All Australians, but particularly ministers Andrew Robb, Ian Macfarlane and Barnaby Joyce, must appreciate the wider consequence of the dramatic events now taking place in the Bathurst-Orange region. They have considerable significance to what is happening in both the motor and diary industries.
1) Despite the high Australian dollar, Australian manufacturing can be economic if the latest plant is installed and modern flexible work practices adopted with no demarcations. The advances in technology reduce labour costs.
2) The carbon tax was a huge blow to all the Simplot plants and many other manufacturing plants, so workers and farmers can be very thankful that Tony Abbott won the election. But even without the carbon tax, shift allowances and penalty rates prevent economic use of plants and cost jobs.

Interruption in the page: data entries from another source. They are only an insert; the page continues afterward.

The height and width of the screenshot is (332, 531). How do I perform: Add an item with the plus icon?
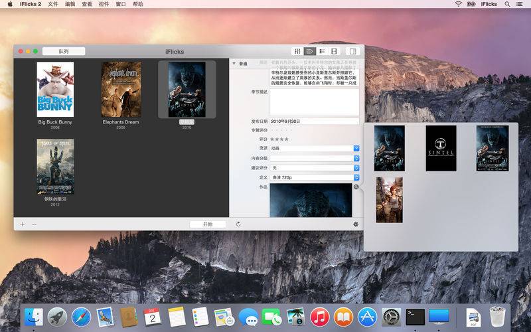pos(23,224)
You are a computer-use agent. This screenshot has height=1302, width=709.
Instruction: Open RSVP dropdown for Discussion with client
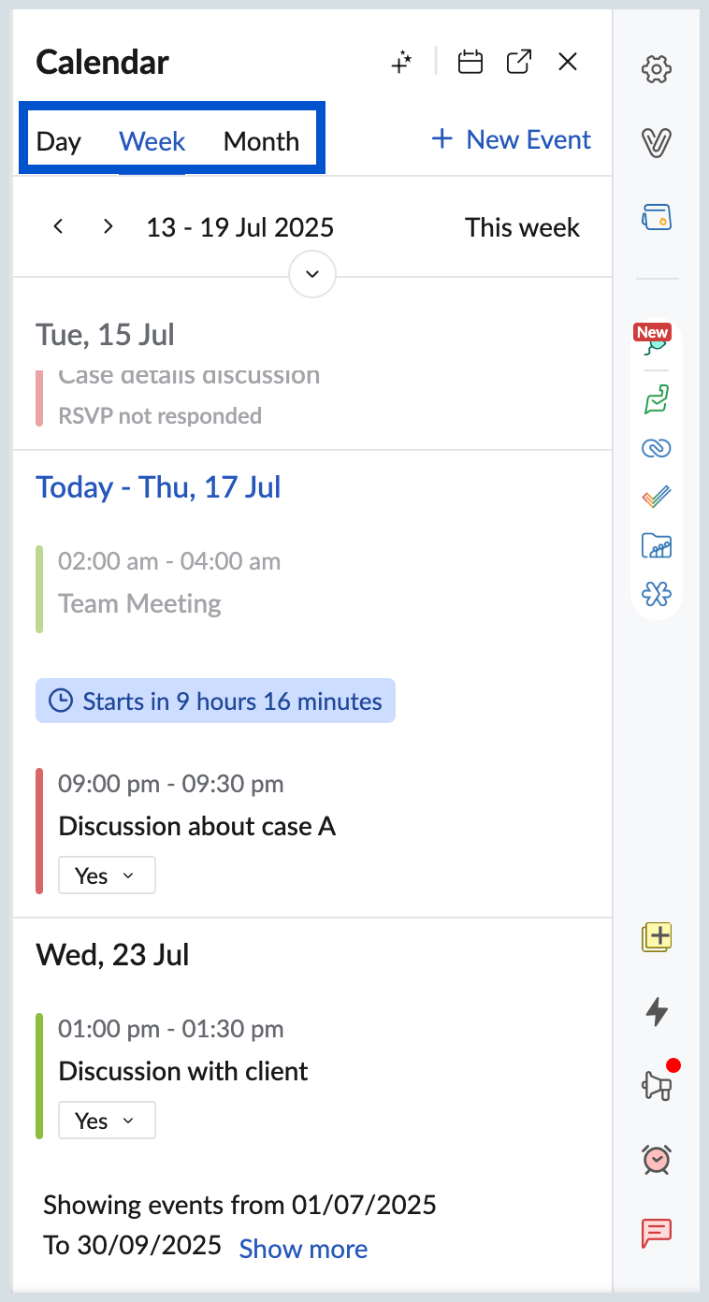pyautogui.click(x=107, y=1121)
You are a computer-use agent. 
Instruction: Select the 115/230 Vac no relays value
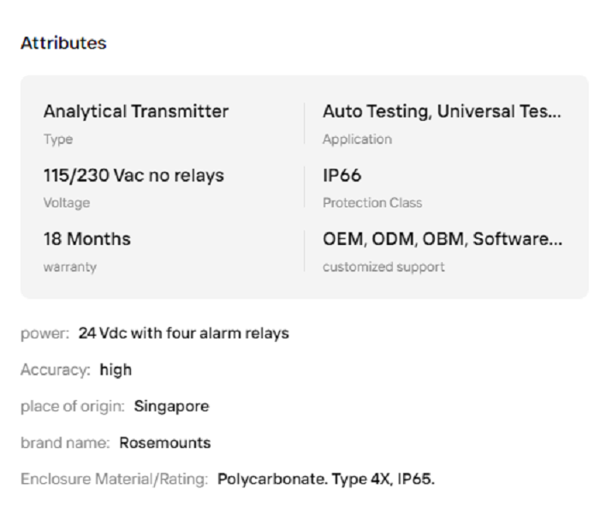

3) To justify the investment to make plants economic, manufacturers must have a base market. Simplot can keep its revamped plants open because it has a base Coles and Woolworths market for three years. Electrolux in making Kelvinator-Westinghouse white goods at Orange had similar bad work practices and lack of investment to Simplot in Bathurst. With investment and a base market, theoretically, Electrolux-Kelvinator-Westinghouse could have stayed open.

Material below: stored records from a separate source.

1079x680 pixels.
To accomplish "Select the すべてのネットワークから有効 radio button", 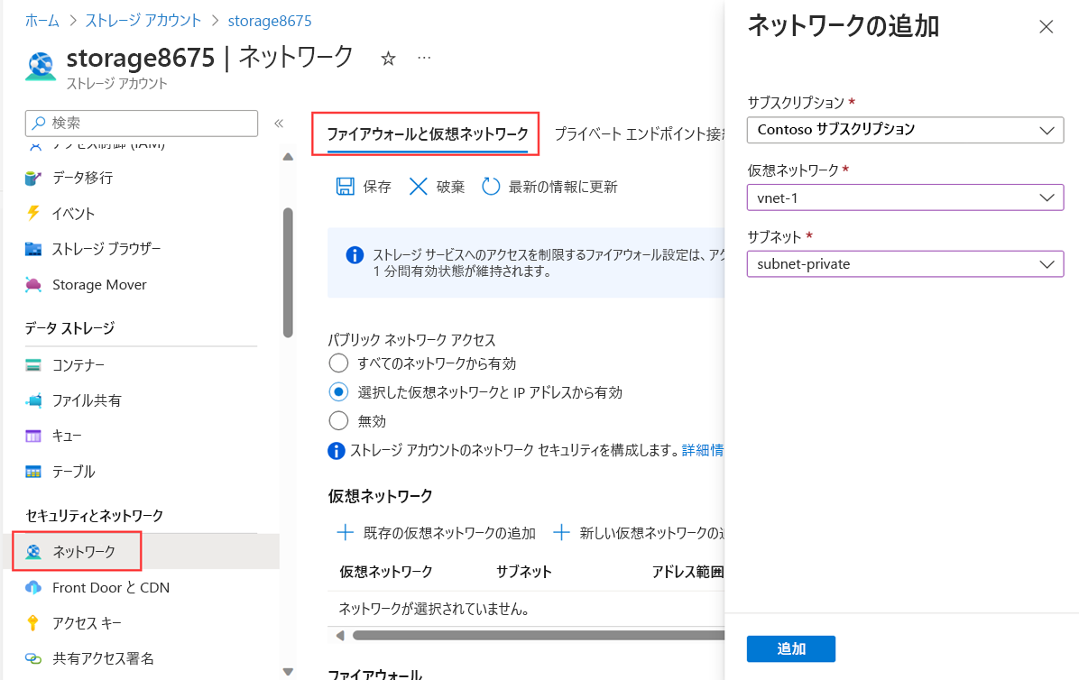I will coord(338,363).
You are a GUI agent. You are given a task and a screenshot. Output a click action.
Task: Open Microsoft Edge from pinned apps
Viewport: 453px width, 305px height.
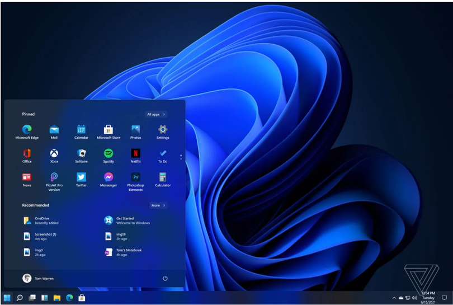tap(27, 130)
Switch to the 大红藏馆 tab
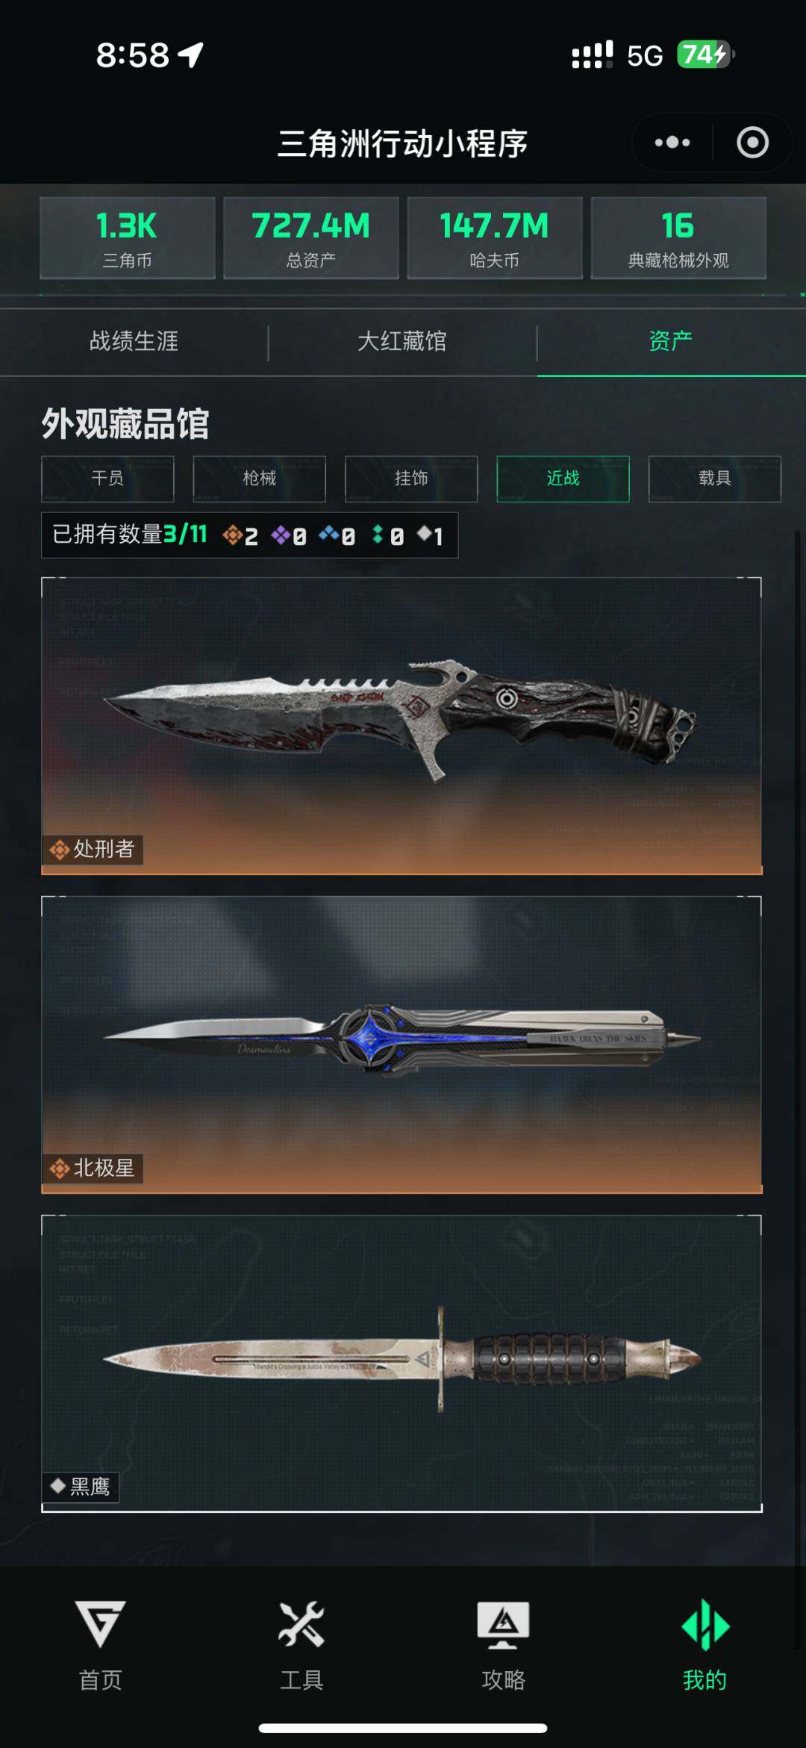 click(402, 341)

But it really did not matter how economic the Electrolux-Kelvinator-Westinghouse plant at Orange was made. Electrolux wanted to shut the plant and sack the workers because the Swedish giant had invested its money in Thailand and wanted to make the Thai plant economic via Australian demand.
4) As Simplot has shown, global companies can be national champions. But they are also dangerous because, as Electrolux shows, if they are the major producer in a rival country and their international agenda favours making in a different region, then Australians can be scrubbed. When these global groups buy into Australia they mean well but new managers come in and circumstances change.

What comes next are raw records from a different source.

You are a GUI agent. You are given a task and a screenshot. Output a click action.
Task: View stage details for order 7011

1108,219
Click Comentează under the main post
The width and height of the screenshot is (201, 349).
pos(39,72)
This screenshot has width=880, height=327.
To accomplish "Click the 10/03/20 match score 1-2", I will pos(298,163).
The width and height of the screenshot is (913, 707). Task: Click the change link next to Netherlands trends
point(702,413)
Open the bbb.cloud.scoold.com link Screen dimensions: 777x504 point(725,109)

5) In dairy, Australia desperately needs a national champion to compete with the scale of New Zealand, which is currently decimating our exports. And so the New Zealand dairy champion Fonterra and the Canadian-Argentine-US dairy giant Saputo would be equally dangerous, despite having the very best of current intentions.
6) In automotive, the big problem is not so much that we can’t make cars economically but that the avalanche of competition means we have no base market. And the bad trade agreements we did with Thailand and the US severely restrict access to these markets. They were described as “free” but while we gave free access, we did not get it back – at least in automotive (Do we need a car industry? October 16).
The government creates a major motor demand via its fringe benefits tax scheme. It was introduced to help local cars when there were tariffs. The FBT concessions should be restricted to locally made cars, so providing a market. That would keep at least 100,000 people off unemployment benefits, so it is very cost effective given the FBT money is committed.
7) For years companies like Simplot (and its predecessors), Electrolux, General Motors Holden, Ford and a vast number of other companies (including now closed coal mines) gave 3 or 4 per cent wage rises (or more) without productivity gains. Many of the managers who did this then found plant investment uneconomic. That game is over. In food, Coles and Woolworths have forced the game change and it’s spreading. Consumers are the winners.